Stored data

%%

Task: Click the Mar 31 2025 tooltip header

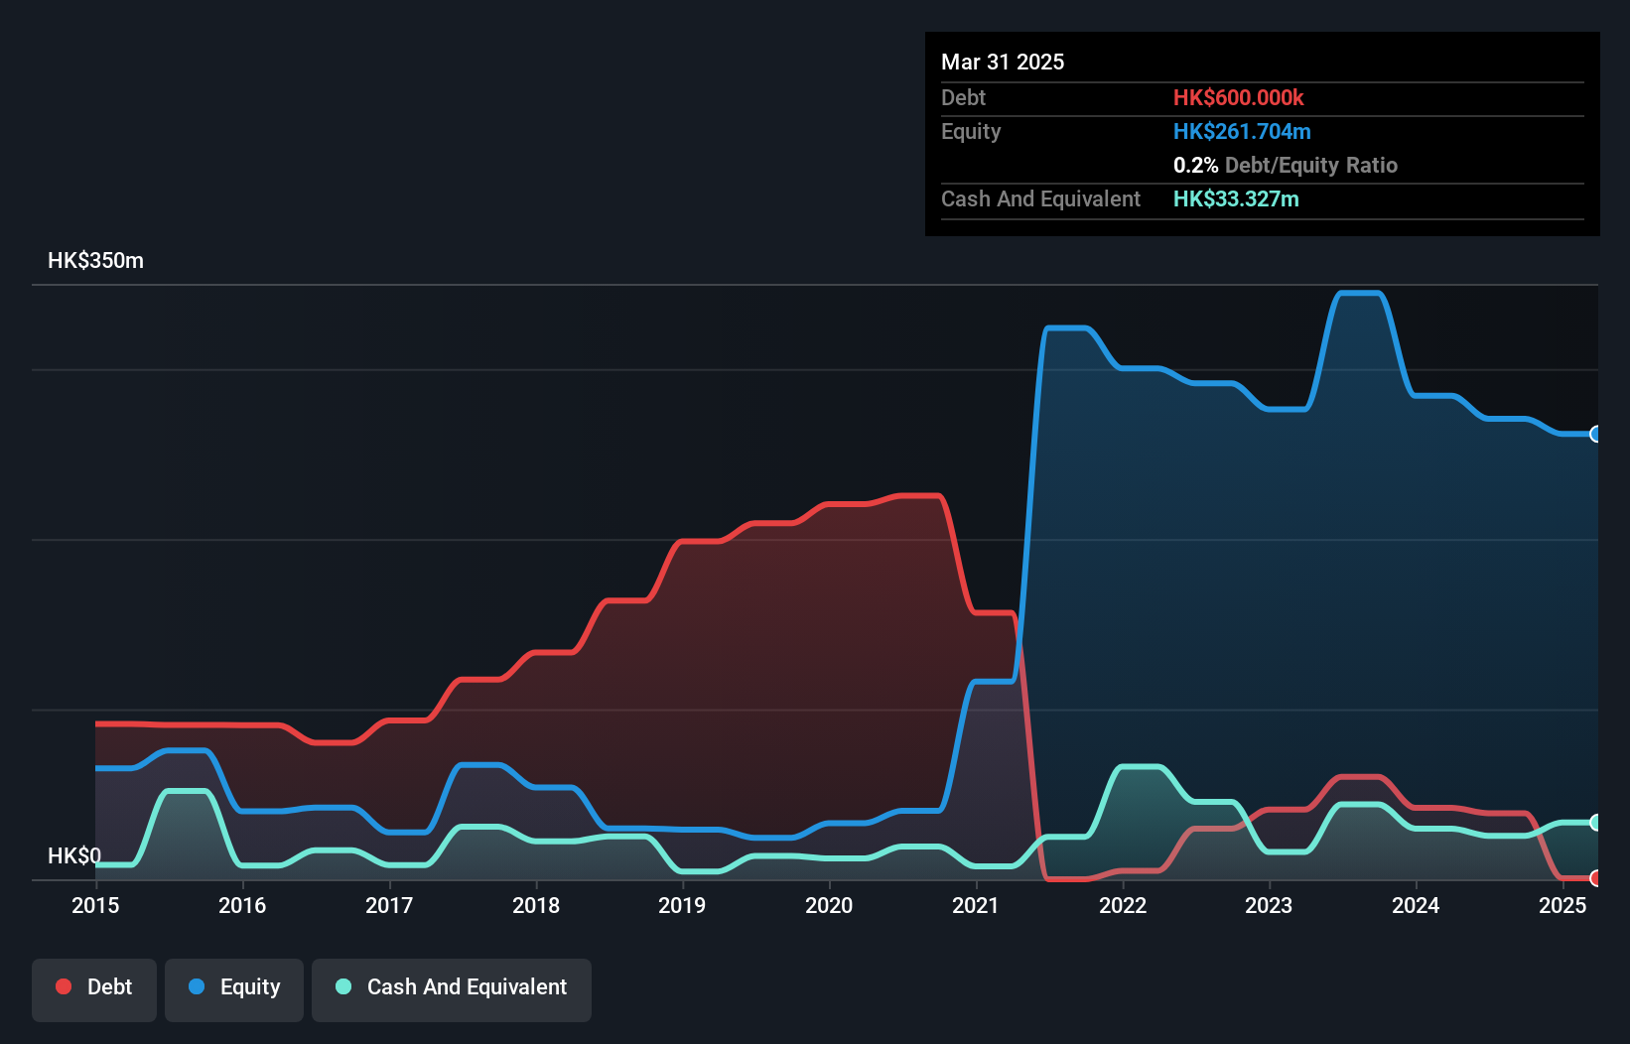Action: [1003, 62]
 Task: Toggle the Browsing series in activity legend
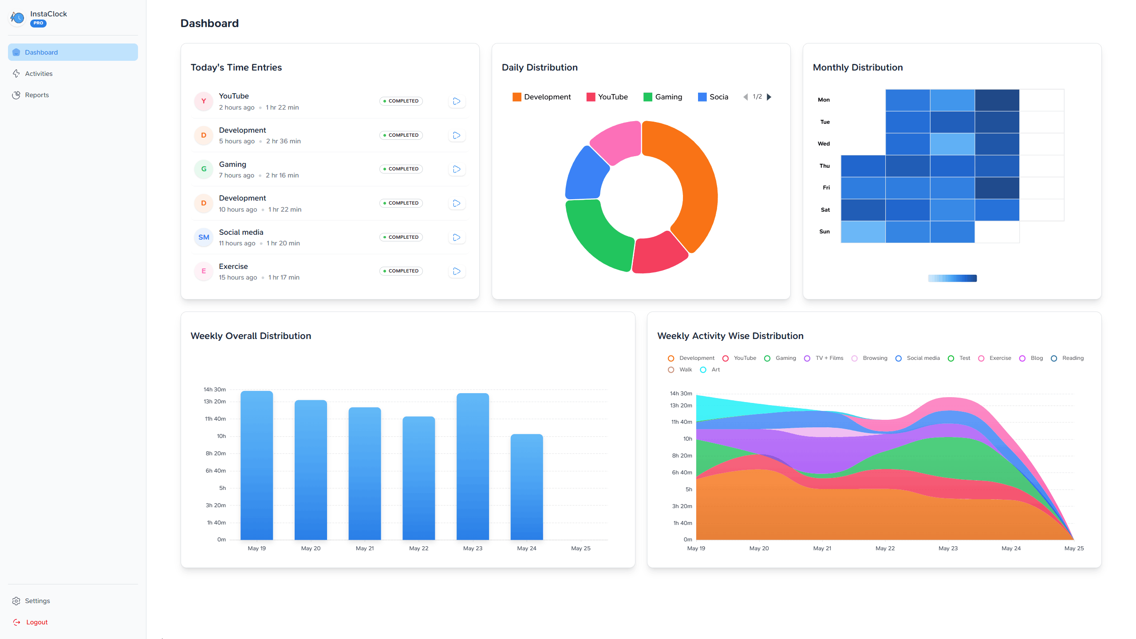(869, 358)
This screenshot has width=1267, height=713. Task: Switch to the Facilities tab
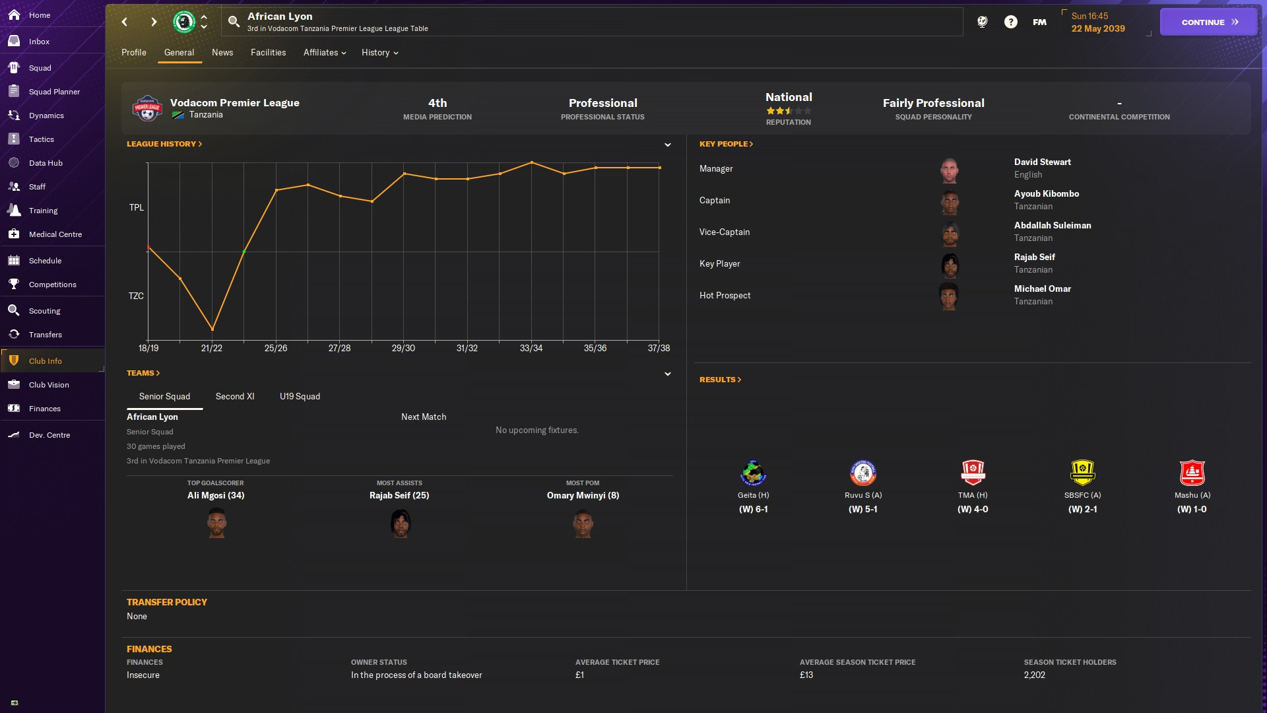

%%

◆ **PROBLEM TO WORK ON**:
Each entry above has to be set down again verbatim, except for its pictures.

◆ **SOLUTION TO THIS EXERCISE**:
Task: Click the Mar 31 2025 tooltip header

Action: [1003, 62]
 Task: Toggle the Browsing series in activity legend
(869, 358)
This screenshot has width=1267, height=713. Task: Switch to the Facilities tab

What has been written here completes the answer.